Dagger.io Testing Guide: Programmatic CI Pipelines That Actually Test

Dagger.io Testing Guide: Programmatic CI Pipelines That Actually Test

Dagger.io flips the CI/CD model on its head: instead of YAML pipelines that are impossible to test locally, you write your pipelines in Python, TypeScript, or Go — and run them anywhere. The same pipeline runs on your laptop, in GitHub Actions, and in GitLab CI without modification.

This guide covers how to structure Dagger pipelines specifically for testing workflows: running unit tests, integration tests, and end-to-end tests as first-class Dagger functions.

What Is Dagger?

Dagger is a programmable CI/CD engine. You define your pipeline as code using Dagger's SDK, and Dagger executes each step in a container. The key insight: the pipeline is portable.
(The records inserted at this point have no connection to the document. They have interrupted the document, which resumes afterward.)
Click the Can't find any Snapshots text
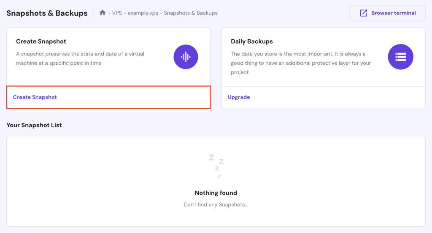 (x=216, y=205)
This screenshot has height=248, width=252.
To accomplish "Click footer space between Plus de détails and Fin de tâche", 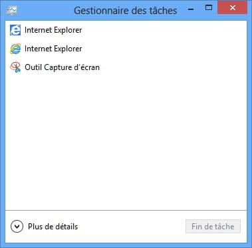I will pos(132,227).
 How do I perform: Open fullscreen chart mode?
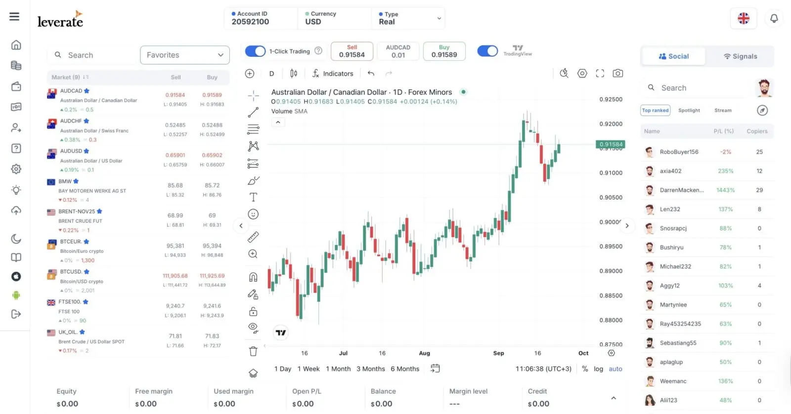600,73
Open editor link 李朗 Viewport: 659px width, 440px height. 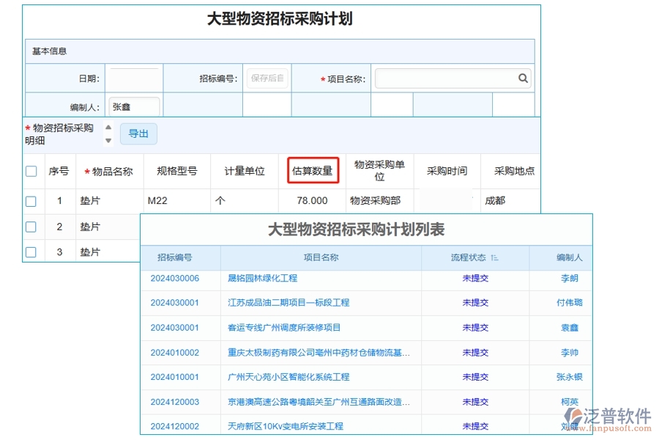[570, 277]
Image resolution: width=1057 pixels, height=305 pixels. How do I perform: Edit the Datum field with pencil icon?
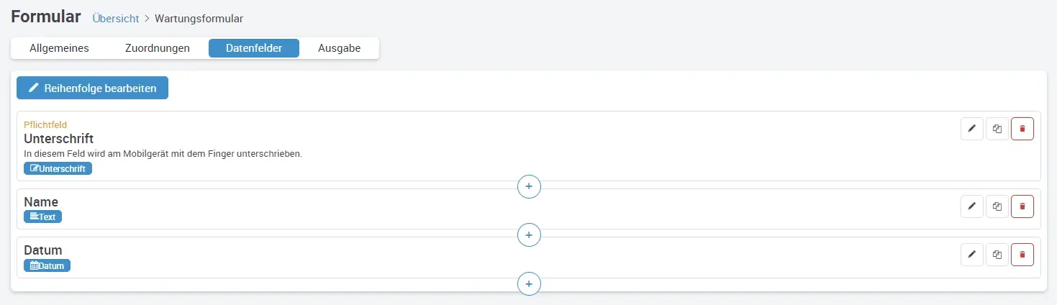[x=971, y=255]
No more "works on CI but not locally" debugging sessions.

# Install
pip install dagger-io

# Run locally
dagger call test

Everything executes in containers. Dagger handles caching, parallelism, and artifact passing between steps.
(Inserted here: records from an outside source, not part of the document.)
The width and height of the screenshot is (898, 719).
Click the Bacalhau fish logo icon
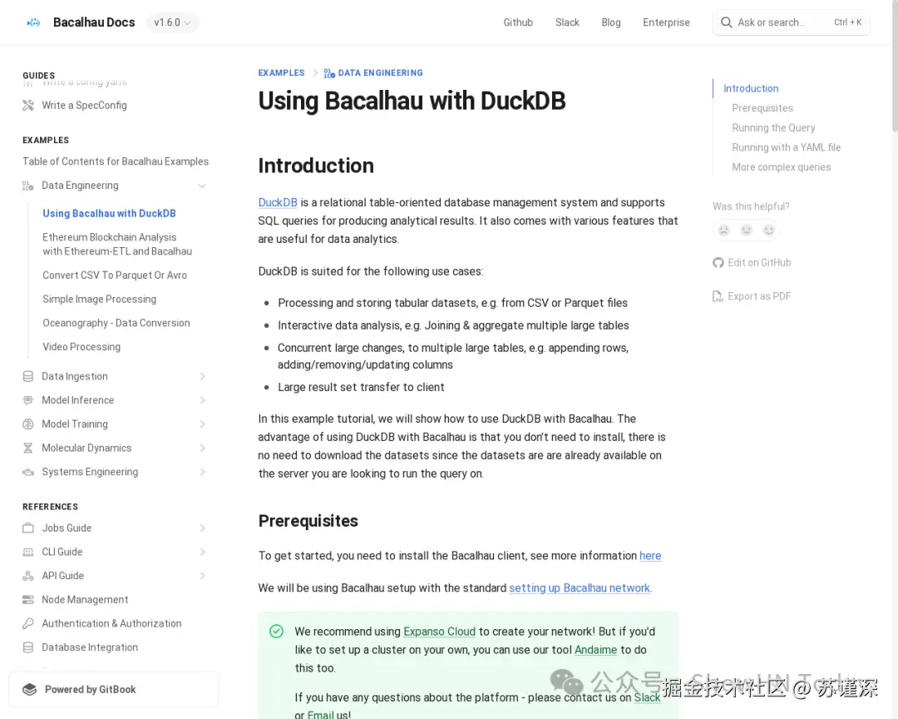(x=33, y=22)
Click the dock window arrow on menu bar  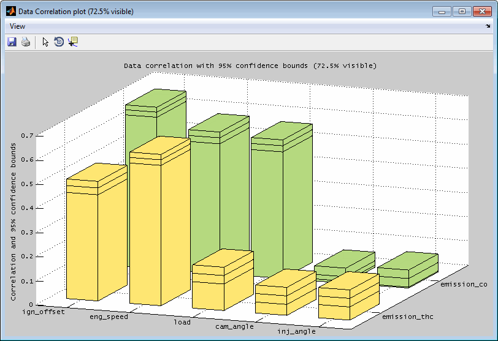coord(488,26)
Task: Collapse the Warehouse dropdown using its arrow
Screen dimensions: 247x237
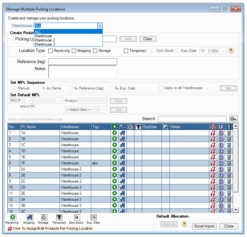Action: pos(99,26)
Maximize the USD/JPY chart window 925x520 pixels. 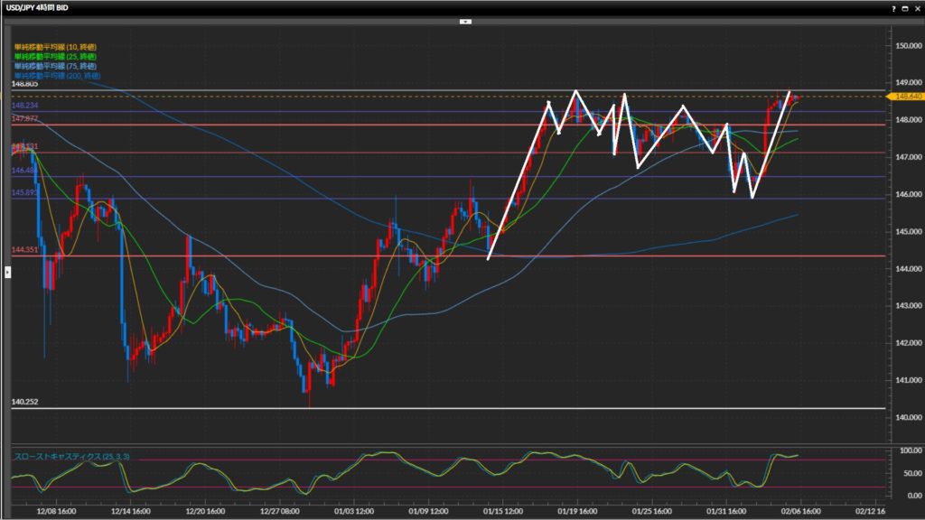pyautogui.click(x=906, y=7)
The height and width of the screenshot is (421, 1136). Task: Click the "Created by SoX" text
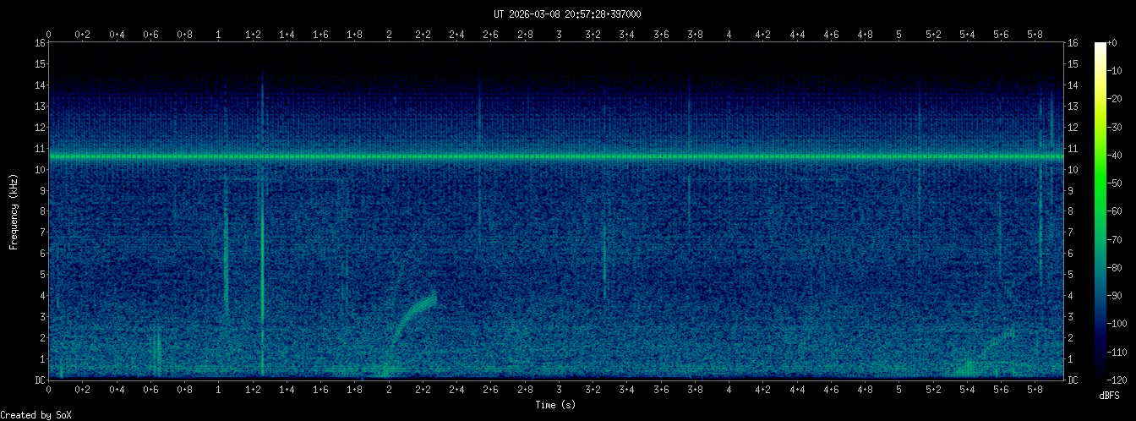coord(36,414)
Why Dagger for Testing Pipelines

Traditional CI YAML has a serious problem: you can't unit test your CI configuration. If your GitHub Actions workflow is broken, you find out after a push. With Dagger:

import dagger

@dagger.function
async def test(source: dagger.Directory) -> str:
    """Run all tests and return results."""
    return await (
        dagger.container()
        .from_("python:3.12-slim")
        .with_directory("/src", source)
        .with_workdir("/src")
        .with_exec(["pip", "install", "-e", ".[dev]"])
        .with_exec(["pytest", "--tb=short", "-q"])
        .stdout()
    )

You can call this function locally: dagger call test --source .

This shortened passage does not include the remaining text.